I blew up the picture and there appears to be a pull out nob on the cross slide.
		
Click to expand...

_
This does seem like a good deal, but only if it has the 10 change gears that it needs. Are those hard to find/expensive? I think Clausing made this lathe, so do they have the parts for something this old? 

I can't get there until later in the morning, but I emailed the seller to tell him that. It's not far; about 30 minutes away.


----------



## ARC-170 (Nov 3, 2018)

BTW, anyone know what this weighs? Can two people load it in a truck from a table about the same height as the tailgate on a full-size truck?
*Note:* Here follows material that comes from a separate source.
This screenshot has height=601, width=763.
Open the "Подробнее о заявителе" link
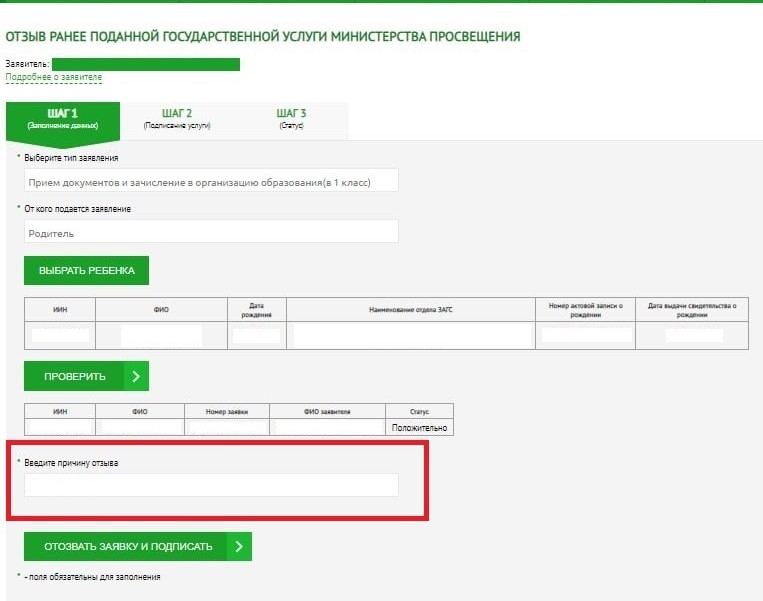tap(54, 78)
I couldn't easily find any weight info online.


----------



## mickri (Nov 3, 2018)

IMHO it is a good deal even without a complete set of change gears.  Complete sets of change gears are always for sale on Ebay from just over $100 and up.  You may not need a complete set depending on what threads you plan to cut.
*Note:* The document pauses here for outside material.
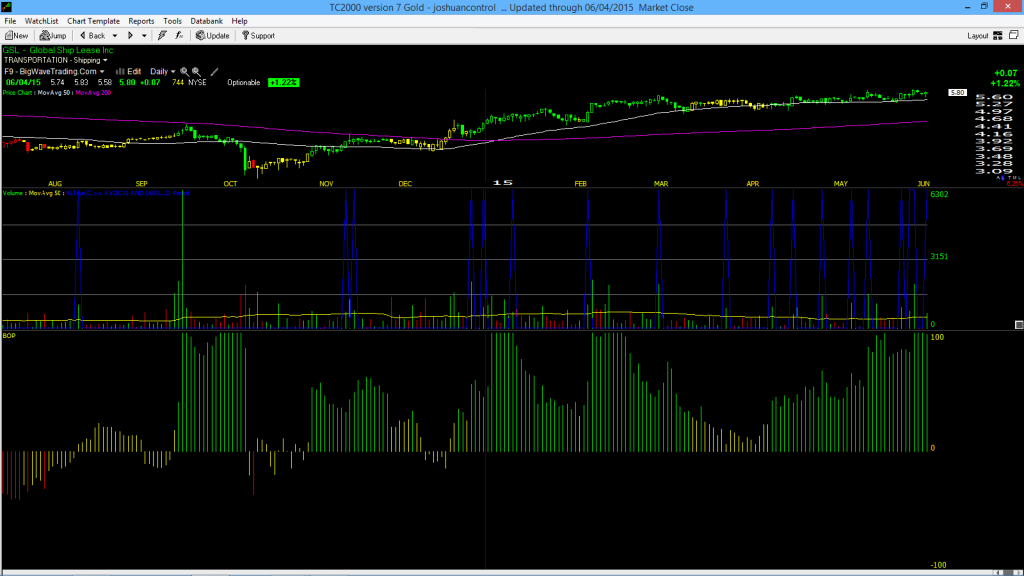Screen dimensions: 1024x576
Task: Open the Chart Template menu
Action: pos(93,21)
When I got my 12x36 I took everything off that I could.  I did not remove the headstock or the QCGB from the bed.  I loaded everything by myself into the back of my pickup except for the bed/headstock and the stand which the seller helped me move and load into my truck.  I loaded the stand in last because I wanted it to come our first.  When I got home I unloaded everything by myself.  It would have been better and easier if I had some help unloading.  But I got it done.  You should be fine with a helper.


----------



## ARC-170 (Nov 4, 2018)

mickri said:


> IMHO it is a good deal even without a complete set of change gears.  Complete sets of change gears are always for sale on Ebay from just over $100 and up.  You may not need a complete set depending on what threads you plan to cut.
> 
> When I got my 12x36 I took everything off that I could.  I did not remove the headstock or the QCGB from the bed.  I loaded everything by myself into the back of my pickup except for the bed/headstock and the stand which the seller helped me move and load into my truck.  I loaded the stand in last because I wanted it to come our first.  When I got home I unloaded everything by myself.  It would have been better and easier if I had some help unloading.  But I got it done.  You should be fine with a helper.
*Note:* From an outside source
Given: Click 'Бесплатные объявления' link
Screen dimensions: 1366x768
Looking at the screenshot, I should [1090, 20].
Do you have this particular lathe or a similar one?


----------



## ARC-170 (Nov 4, 2018)

Just saw this one:
https://orangecounty.craigslist.org/tls/d/select-engine-lathe-8-in/6740036780.html
It's a longer drive.


----------



## wa5cab (Nov 4, 2018)

To clarify, when one speaks of speed in reference to a lathe, milling machine or drill press, one is or should be referring to spindle or quill RPM.  The majority of 12 inch swing and smaller lathes ever built are belt driven and to change speeds, you either move the belt to the pulley set(s) that give the desired or on a few usually more expensive machines, you turn a knob or a handwheel which adjusts the pitch diameter of two pulleys.  Larger and more expensive machines are usually equipped with a gear box and you change speeds by selecting a different gear ratio.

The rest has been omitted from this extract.